Skin Epidermal Progenitor Maintenance by the SRCAP-H2A.Z Axis Downstream to Extracellular Signal-Regulated Kinase and mTOR Signaling

Epidermal progenitor function is crucial for supporting continuous skin epidermal renewal. How progenitors assimilate inputs from their niche to sustain their function is incompletely defined. In this study, we examine the role of the histone H2A variant, H2A.Z, and the adenosine triphosphate-dependent chromatin remodeling complexes that regulate its occupancy. We show that H2A.Z expression and chromatin occupancy are significantly diminished during keratinocyte differentiation. Although 2 chromatin remodelers are known to deposit H2A.Z, we find that SRCAP is essential for H2A.Z deposition in epidermal progenitors, whereas EP400 is dispensable. Both H2A.Z isoforms, H2AZ1 and H2AZ2, are essential for progenitor proliferation because knockdown of either isoform induces DNA damage and deforms nuclear morphology. Although H2A.Z is greatly reduced in differentiation, we find that the residual H2A.Z and SRCAP continue to maintain the nuclear integrity of differentiating keratinocytes.
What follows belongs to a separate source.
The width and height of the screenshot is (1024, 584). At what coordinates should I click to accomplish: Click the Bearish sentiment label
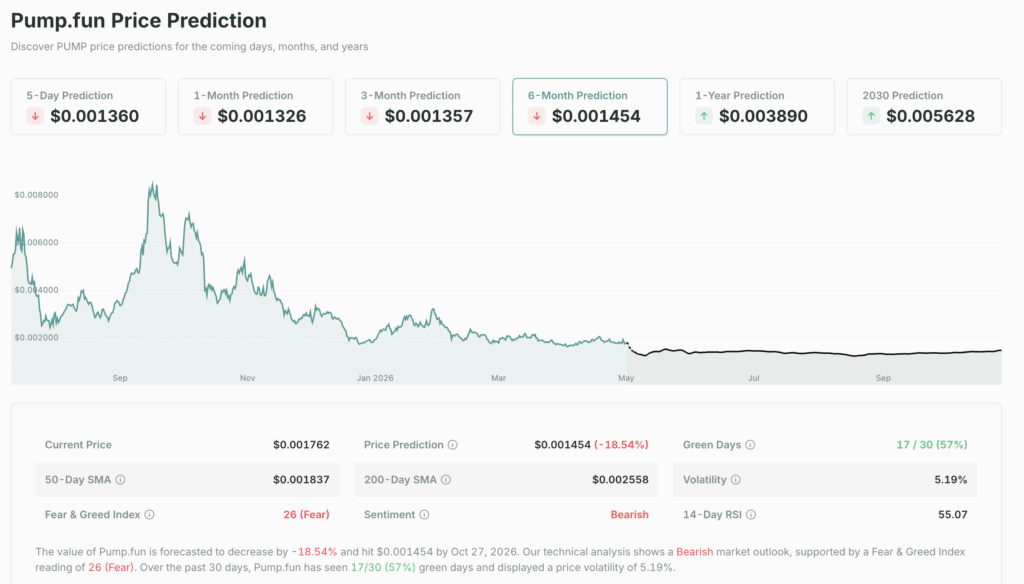click(x=629, y=514)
Because growth factor-induced signaling pathways play pivotal regulatory roles in progenitor maintenance and differentiation, we performed a targeted inhibitor screen to determine whether these pathways might influence H2A.Z. Inhibition of extracellular signal-regulated kinase or mTOR signaling significantly reduces H2A.Z chromatin occupancy and leads to deformed nuclear morphology. This study provides an example of how signaling inputs are linked to chromatin remodeling, supporting epidermal progenitor maintenance.